Dataset records:
+--

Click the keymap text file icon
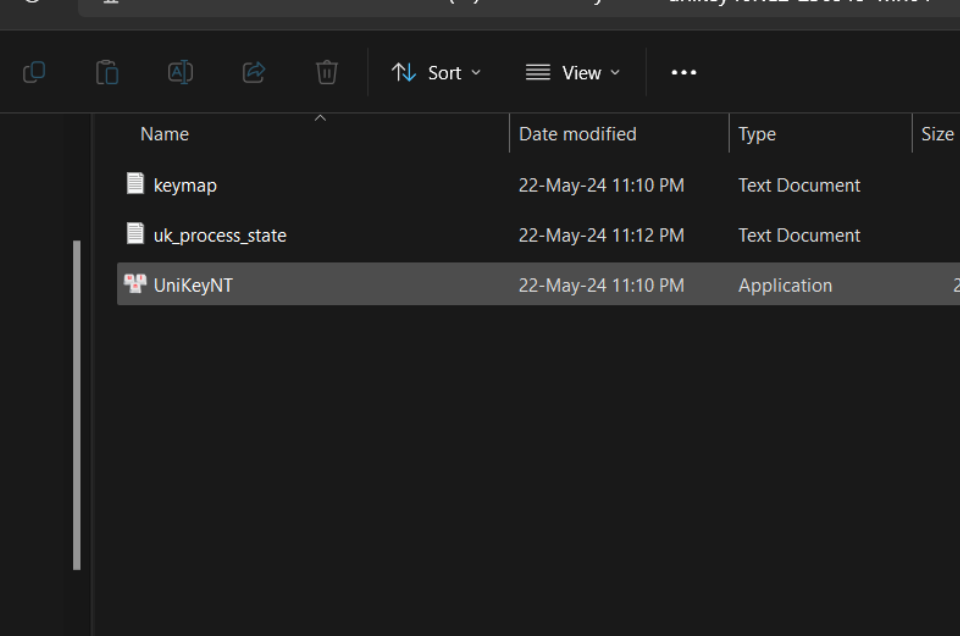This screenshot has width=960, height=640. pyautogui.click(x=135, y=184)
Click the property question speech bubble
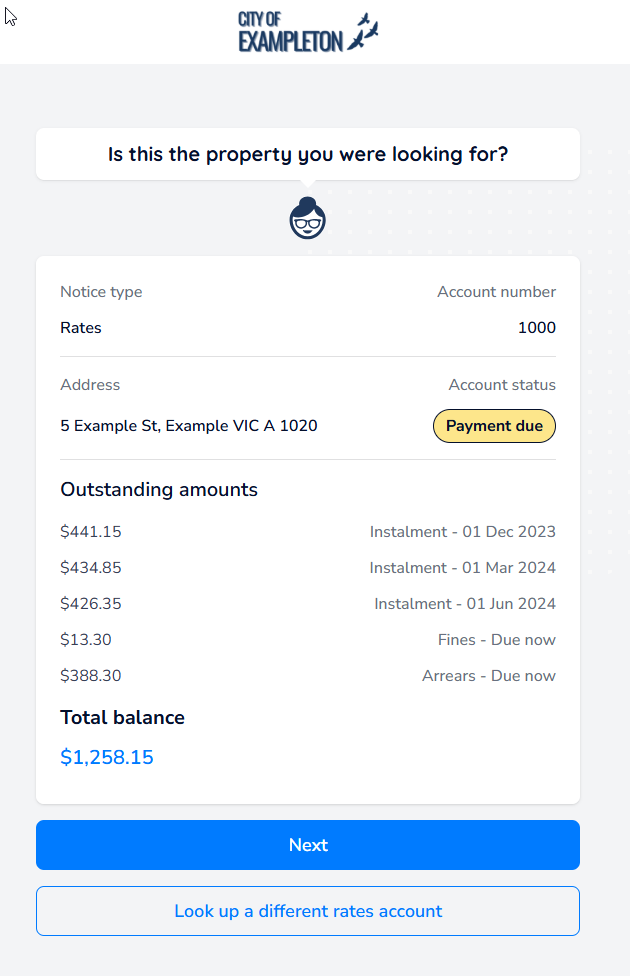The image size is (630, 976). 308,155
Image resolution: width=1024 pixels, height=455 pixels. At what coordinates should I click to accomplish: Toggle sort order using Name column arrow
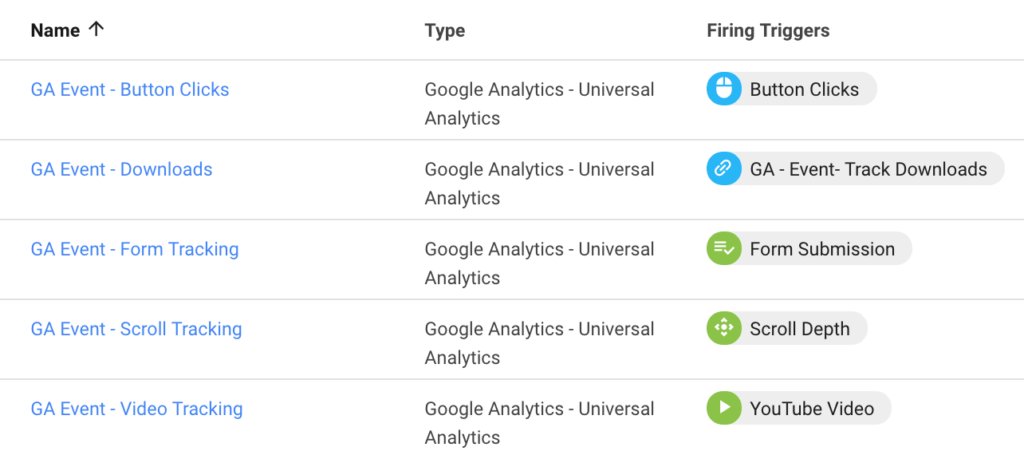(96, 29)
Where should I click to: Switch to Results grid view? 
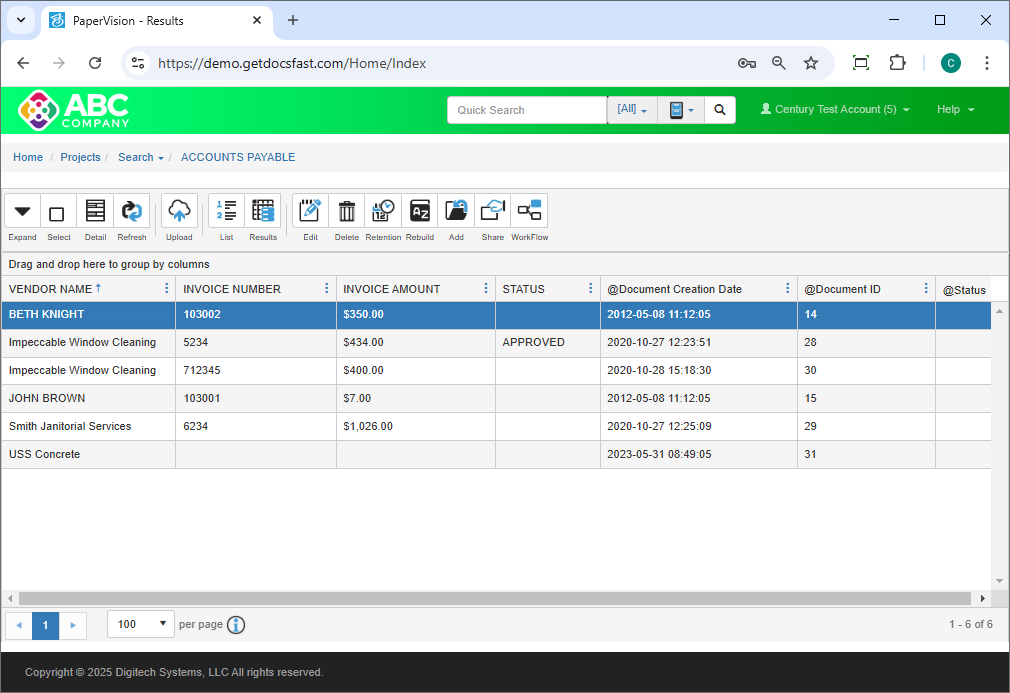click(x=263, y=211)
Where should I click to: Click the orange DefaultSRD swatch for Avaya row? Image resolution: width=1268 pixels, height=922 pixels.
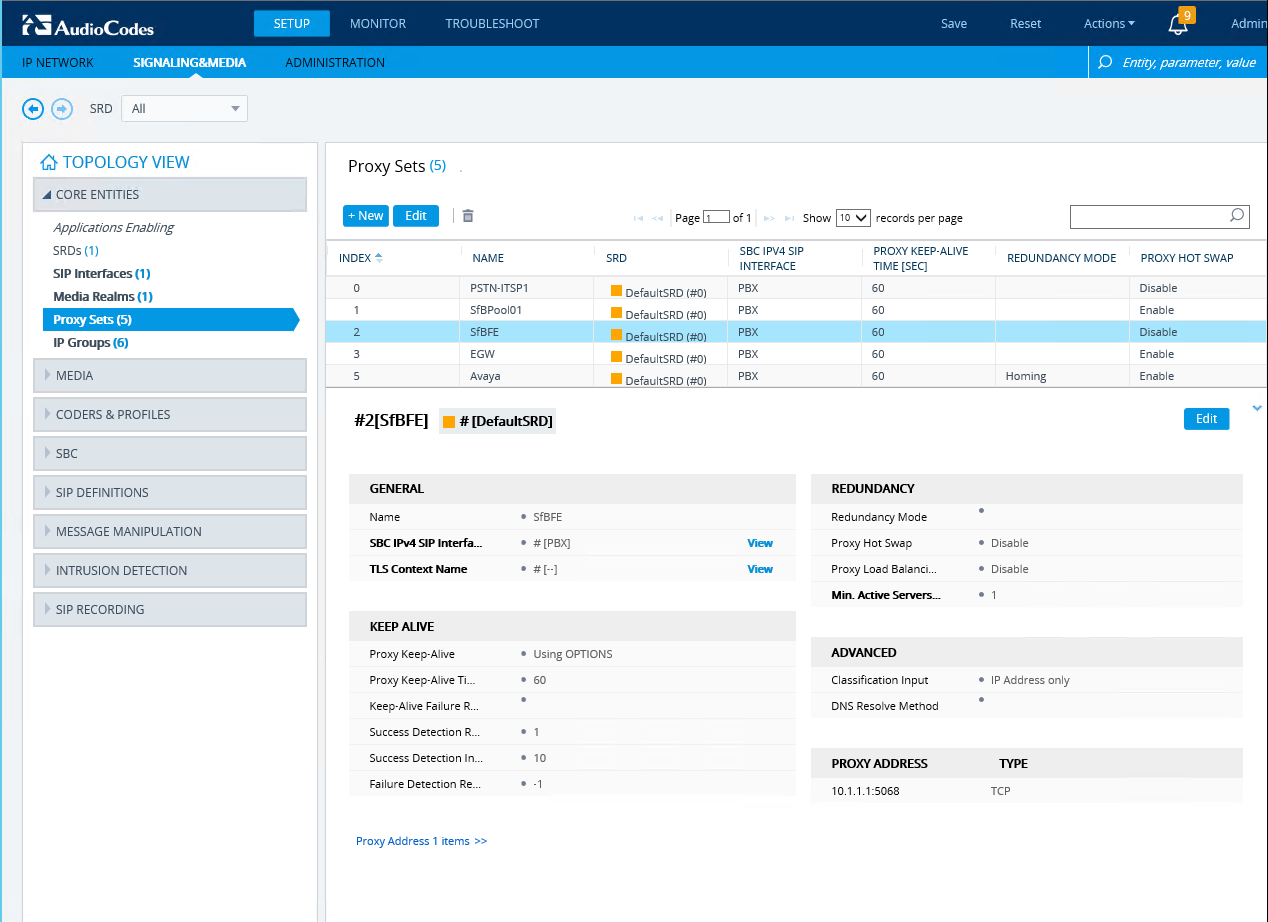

+--

▶ [TASK BRIEF] The expected output is every record above, copied exactly, without pictures.

▶ [RESPONSE BOX]
Click the keymap text file icon
This screenshot has width=960, height=640. pyautogui.click(x=135, y=184)
Click the property question speech bubble
The image size is (630, 976). 308,155
Image resolution: width=1024 pixels, height=455 pixels. At what coordinates should I click to accomplish: Toggle sort order using Name column arrow
(96, 29)
Where should I click to: Switch to Results grid view? 
click(x=263, y=211)
Where should I click to: Click the orange DefaultSRD swatch for Avaya row? Image resolution: width=1268 pixels, height=922 pixels.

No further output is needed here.